O estudo é conduzido pela Secretaria de Educação Básica (SEB), em parceria com o Instituto Nacional de Estudos e Pesquisas Educacionais Anísio Teixeira (Inep) e o Instituto Alana. Para garantir representatividade nacional, o Inep realizou um sorteio probabilístico que selecionou 8.189 escolas de todas as unidades da Federação, incluindo instituições públicas e privadas que oferecem os anos iniciais e finais do ensino fundamental e o ensino médio.
Em cada escola escolhida participam um diretor, um coordenador pedagógico e dois professores, que respondem a questionários específicos sobre a implementação da lei em suas unidades.
Segundo a secretária de Educação Básica do MEC, Kátia Schweickardt, a participação das escolas é essencial para compreender como a medida tem impactado o cotidiano escolar. A proposta é identificar percepções, avanços e desafios relacionados à aplicação da norma e avaliar se a regulamentação tem contribuído para ambientes mais favoráveis à aprendizagem e ao bem-estar dos estudantes.
Sancionada em janeiro de 2025, a Lei nº 15.100/2025 estabelece limites para o uso de celulares para fins não pedagógicos nas escolas. A norma não proíbe totalmente os aparelhos, mas define parâmetros que permitem a utilização quando vinculada a objetivos pedagógicos, acessibilidade, inclusão, necessidades de saúde ou garantia de direitos.

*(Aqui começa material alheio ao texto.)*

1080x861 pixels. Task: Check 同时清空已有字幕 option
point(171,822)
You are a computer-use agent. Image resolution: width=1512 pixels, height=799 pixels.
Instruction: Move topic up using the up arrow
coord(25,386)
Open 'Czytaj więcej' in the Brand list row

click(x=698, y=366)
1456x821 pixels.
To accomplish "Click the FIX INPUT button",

A pesquisa também analisa como as escolas organizaram a comunicação com a comunidade escolar, a logística de armazenamento dos celulares, mudanças na rotina pedagógica e os desafios enfrentados na implementação da lei. Além disso, investiga possíveis impactos no clima escolar, na atenção dos estudantes, na socialização e no uso pedagógico das tecnologias digitais.

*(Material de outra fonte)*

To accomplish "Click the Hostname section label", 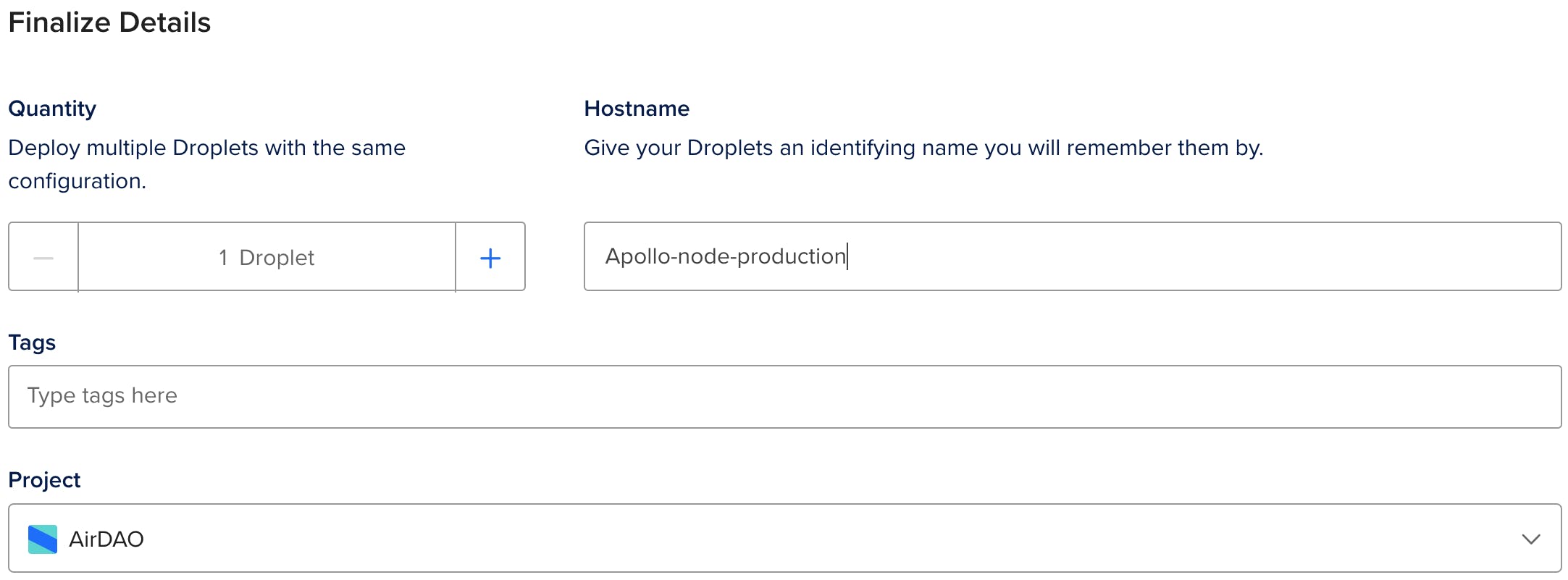I will (637, 109).
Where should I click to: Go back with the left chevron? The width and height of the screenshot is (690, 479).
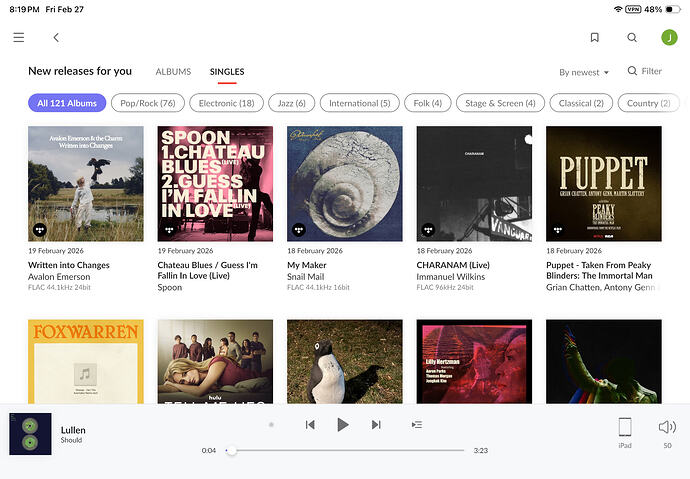56,37
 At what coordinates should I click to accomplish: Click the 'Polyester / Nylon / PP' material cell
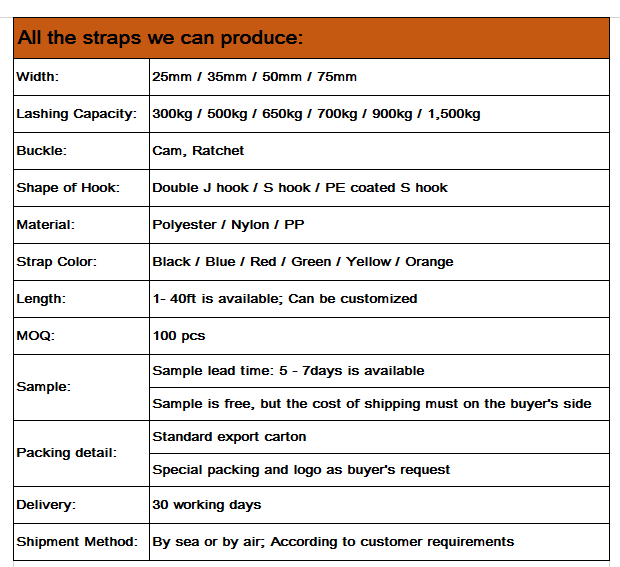point(379,225)
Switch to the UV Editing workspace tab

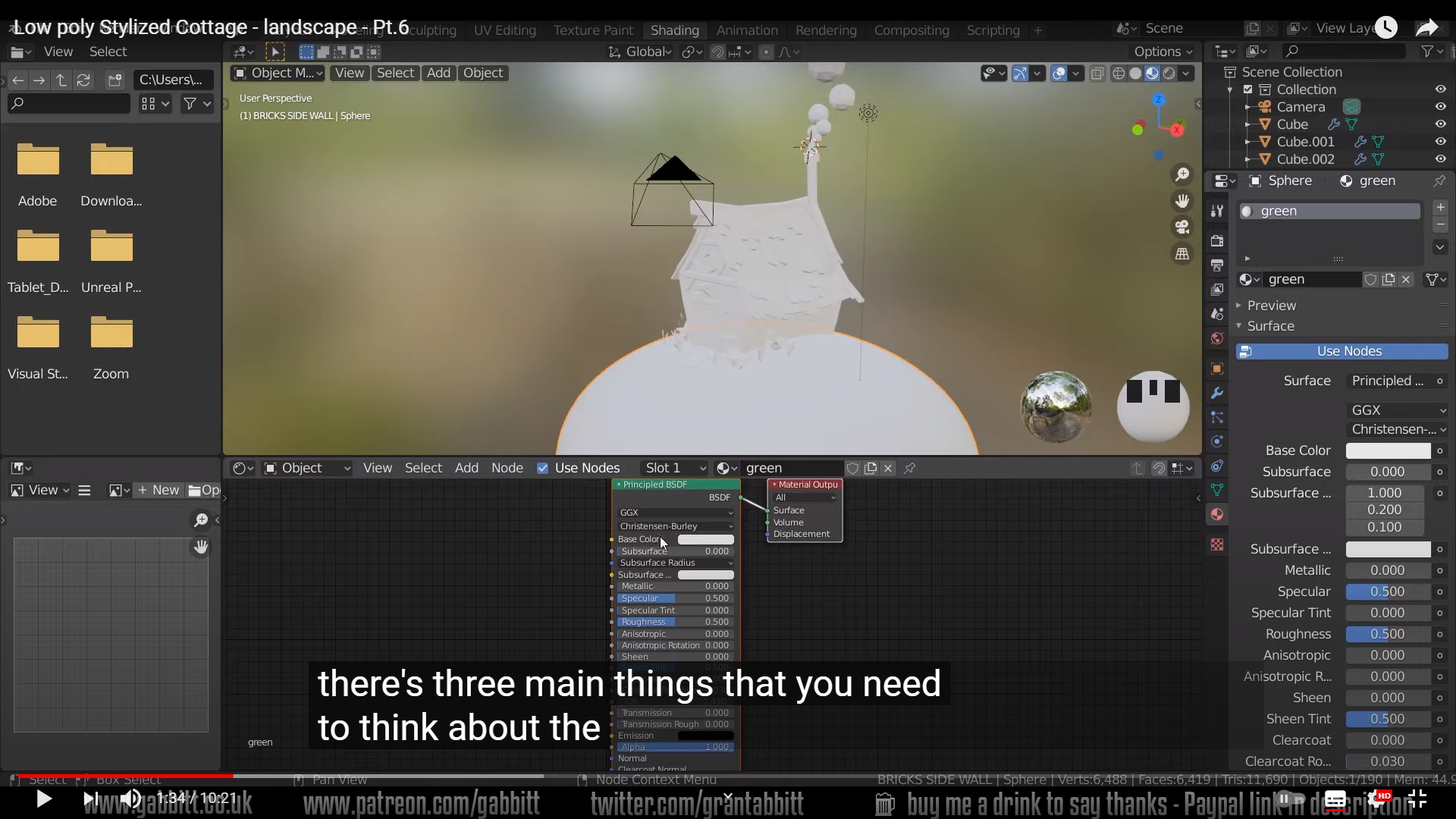504,30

De acordo com o MEC, o levantamento não tem caráter avaliativo ou fiscalizatório. As respostas são sigilosas e os resultados serão divulgados apenas de forma consolidada, sem identificação das escolas participantes.
Os dados coletados darão origem a um relatório técnico público que deverá orientar futuras decisões do Ministério da Educação e o aprimoramento das políticas voltadas à educação digital e ao uso responsável das tecnologias nas escolas.